## WORK ORDER
Retype word for word the line containing "The height and" and each line that follows it in the records below, through the last one, with no pictures.

═════ EXTRACTED INFORMATION

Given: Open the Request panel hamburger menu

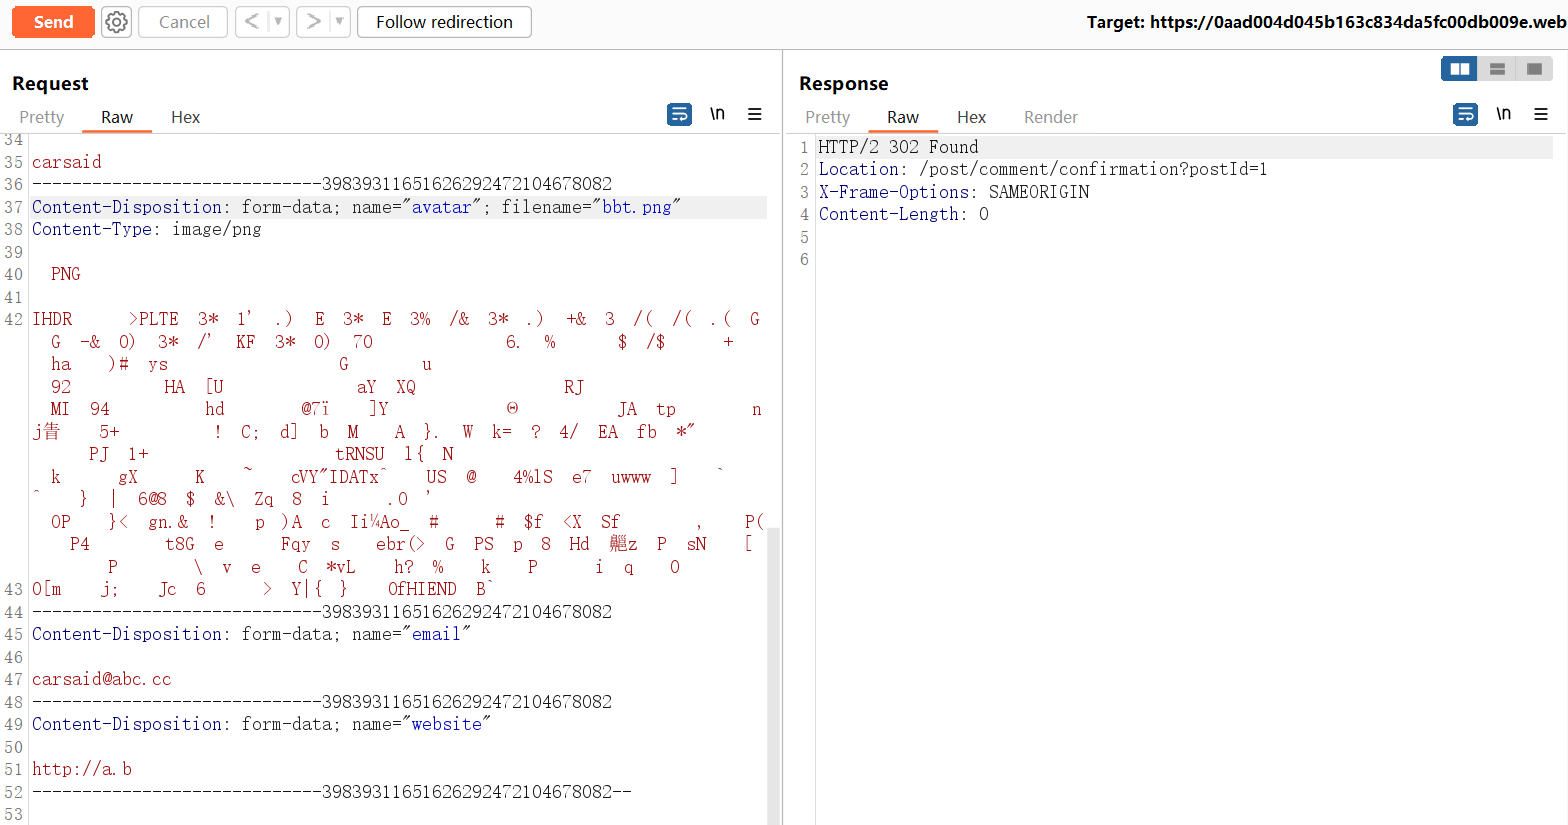Looking at the screenshot, I should pyautogui.click(x=755, y=115).
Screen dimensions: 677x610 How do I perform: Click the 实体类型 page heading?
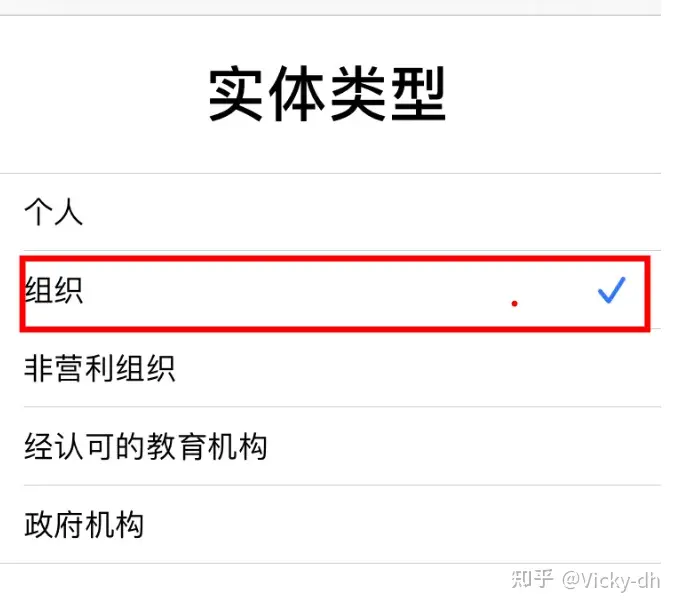(x=327, y=96)
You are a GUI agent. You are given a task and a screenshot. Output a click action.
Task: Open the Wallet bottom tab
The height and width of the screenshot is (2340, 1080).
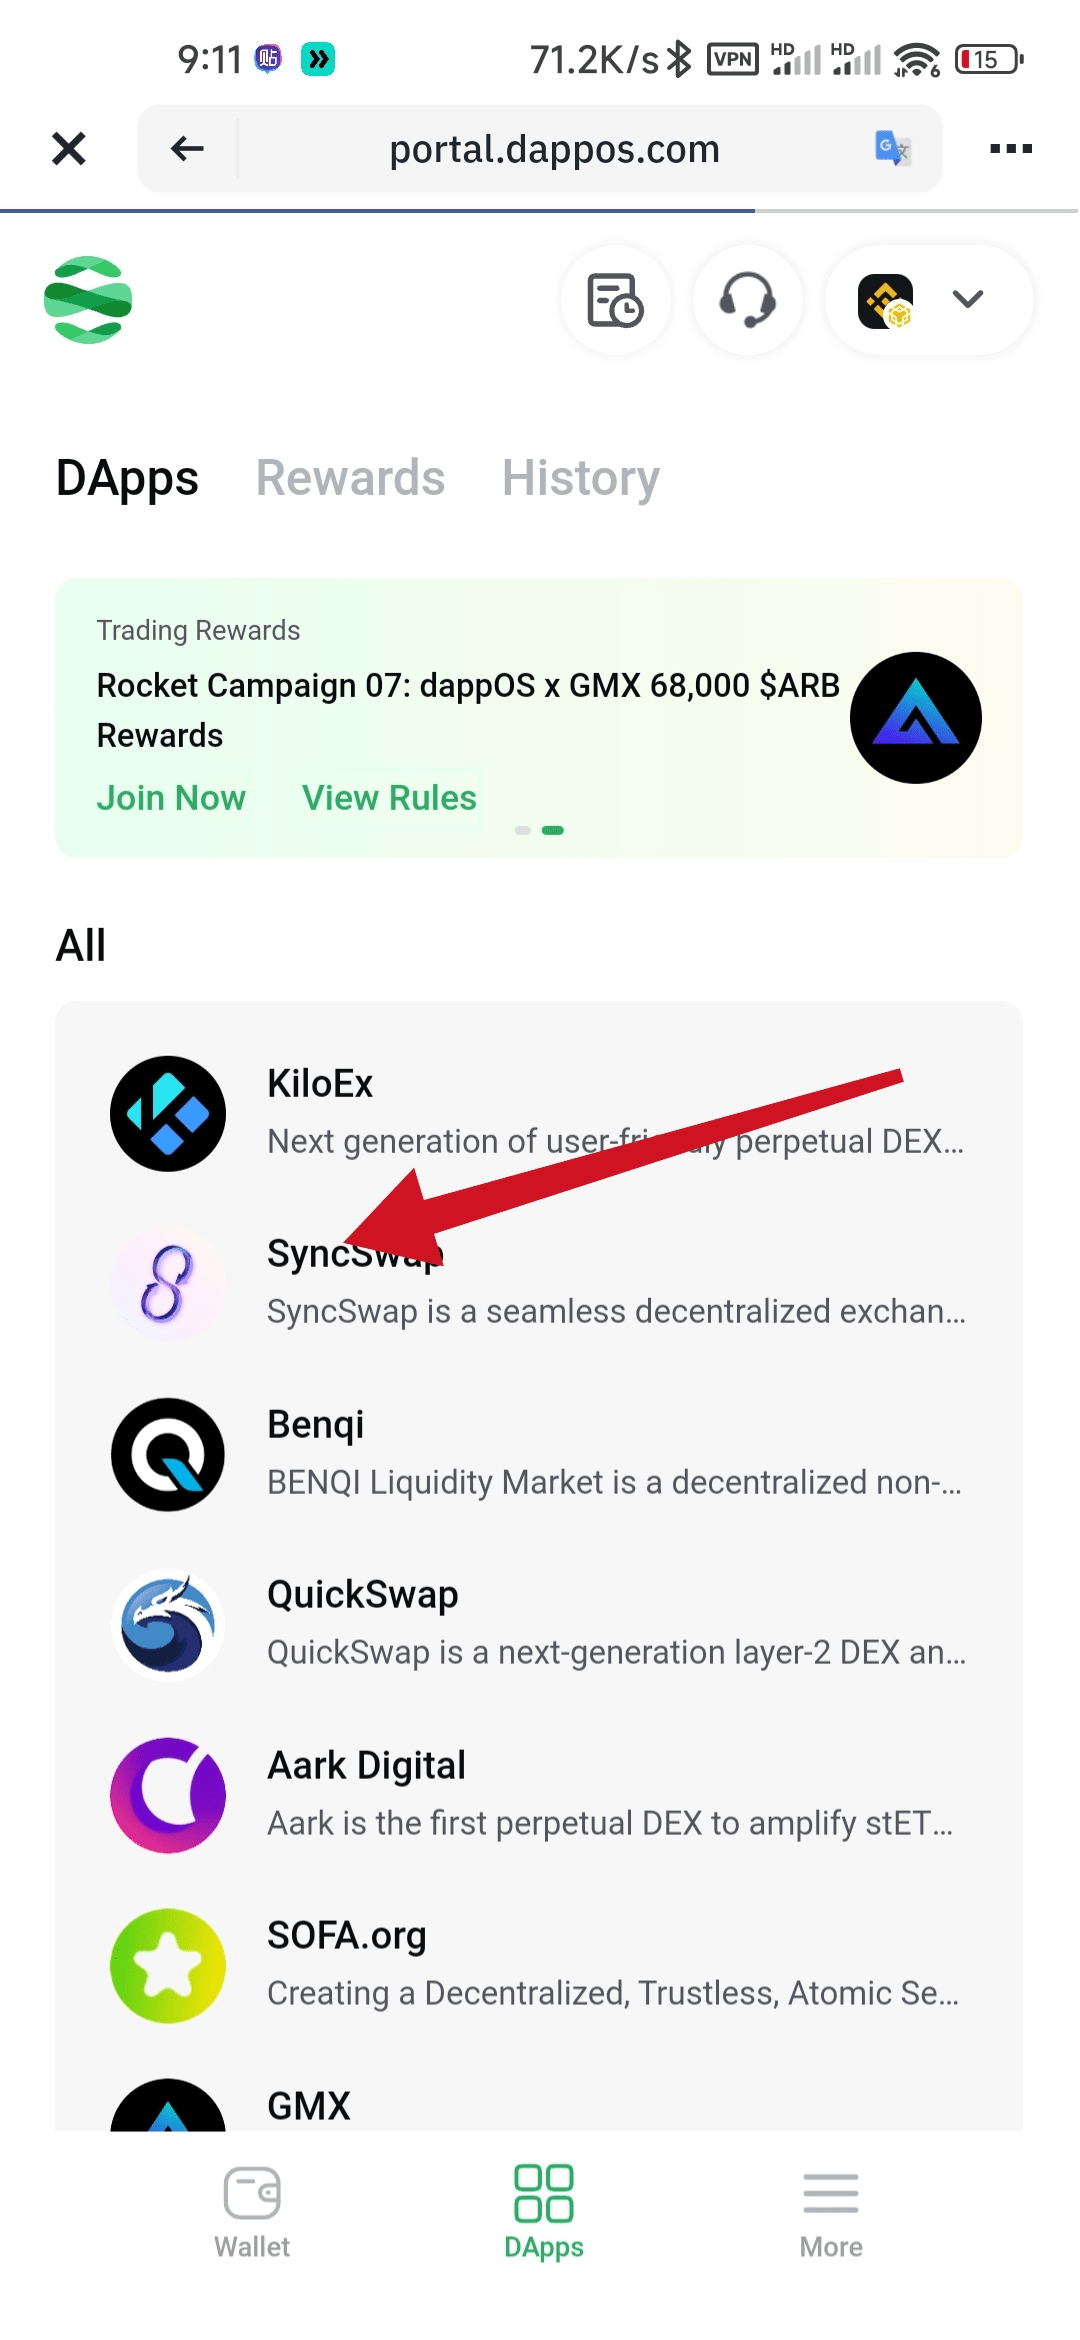(x=252, y=2211)
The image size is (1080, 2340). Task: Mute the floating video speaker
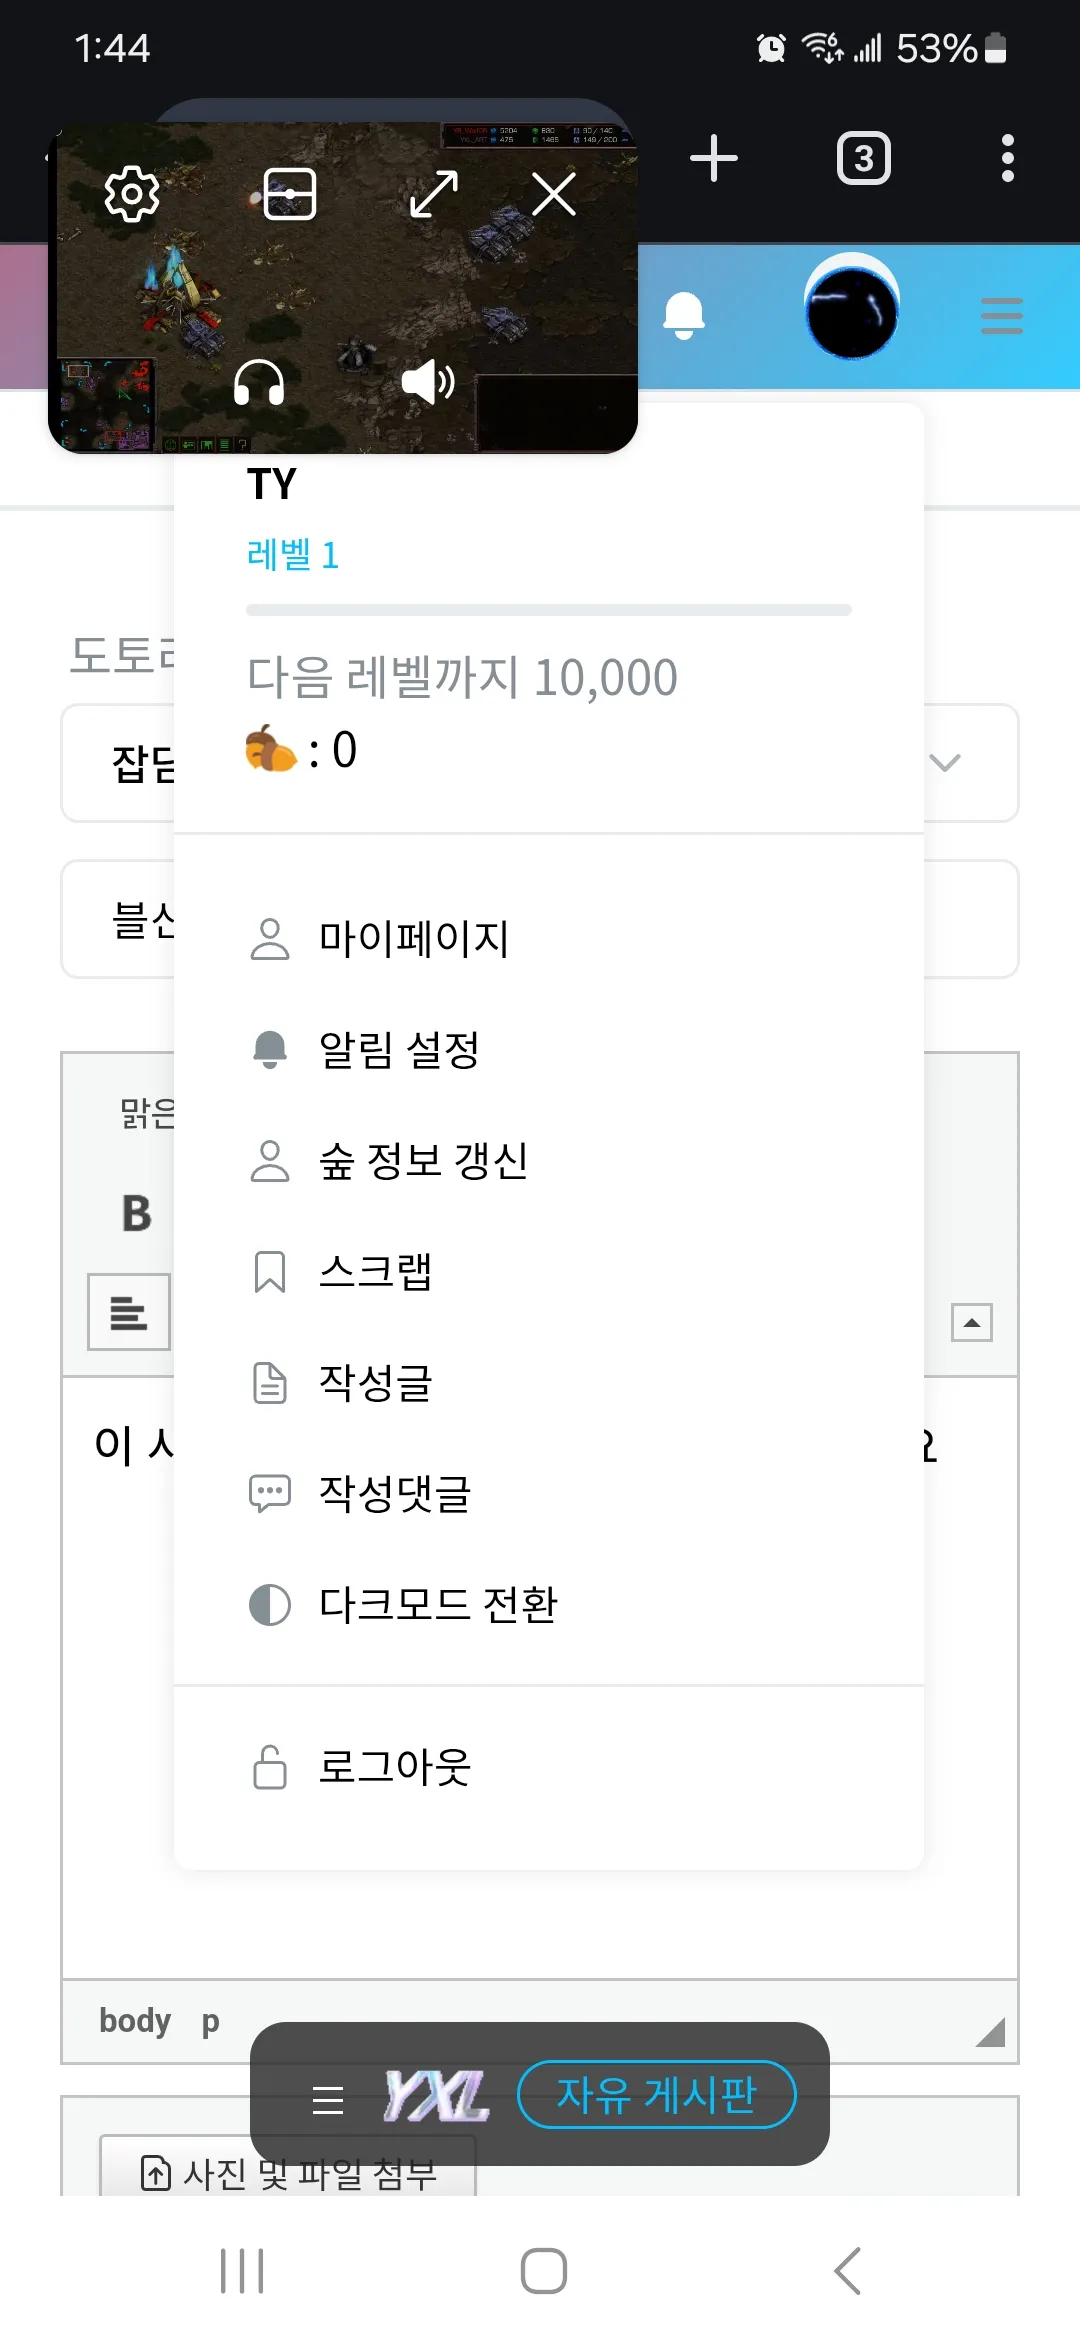tap(428, 382)
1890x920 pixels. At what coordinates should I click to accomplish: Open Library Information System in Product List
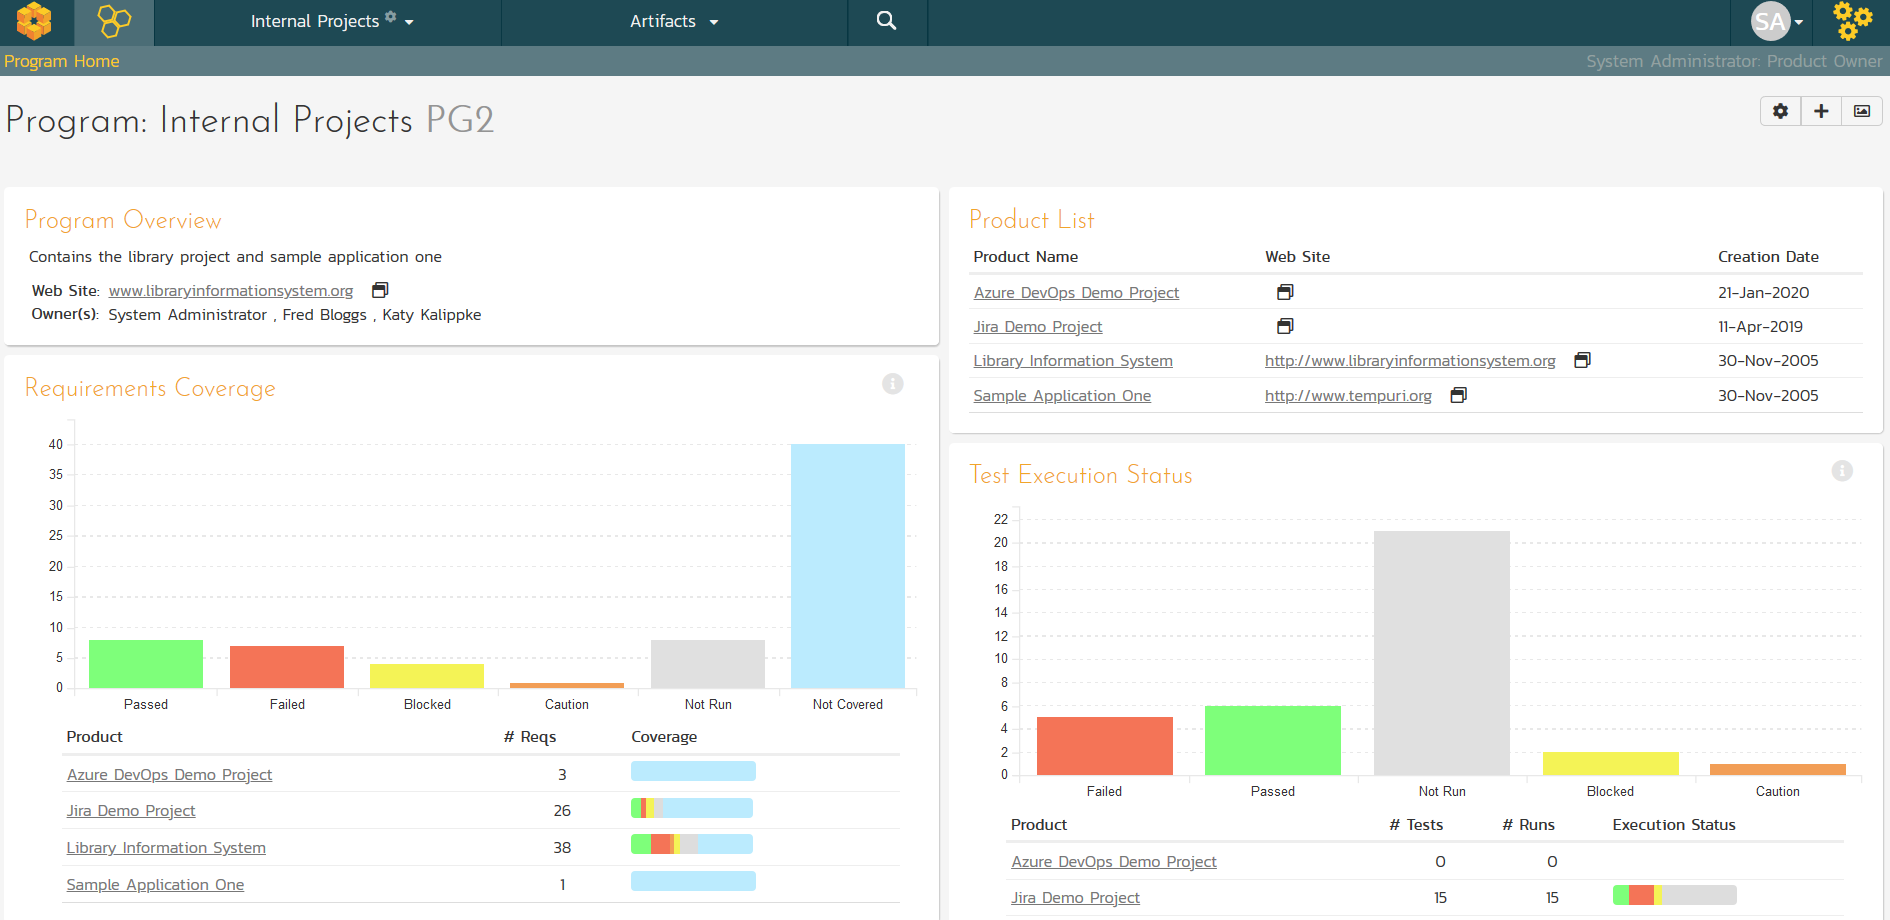click(1072, 361)
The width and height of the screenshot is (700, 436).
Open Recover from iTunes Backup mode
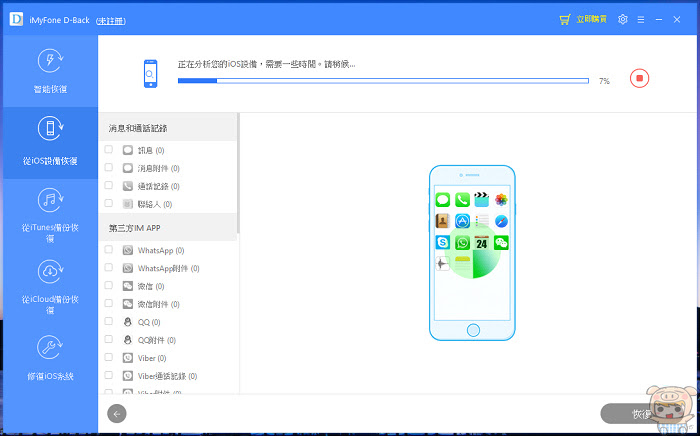click(50, 215)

══════════

## ANSWER SPACE
The height and width of the screenshot is (2340, 1080).
(x=252, y=2211)
The image size is (1080, 2340). Task: Mute the floating video speaker
tap(428, 382)
1890x920 pixels. At what coordinates should I click to accomplish: Open Library Information System in Product List
click(1072, 361)
The width and height of the screenshot is (700, 436).
Open Recover from iTunes Backup mode
click(50, 215)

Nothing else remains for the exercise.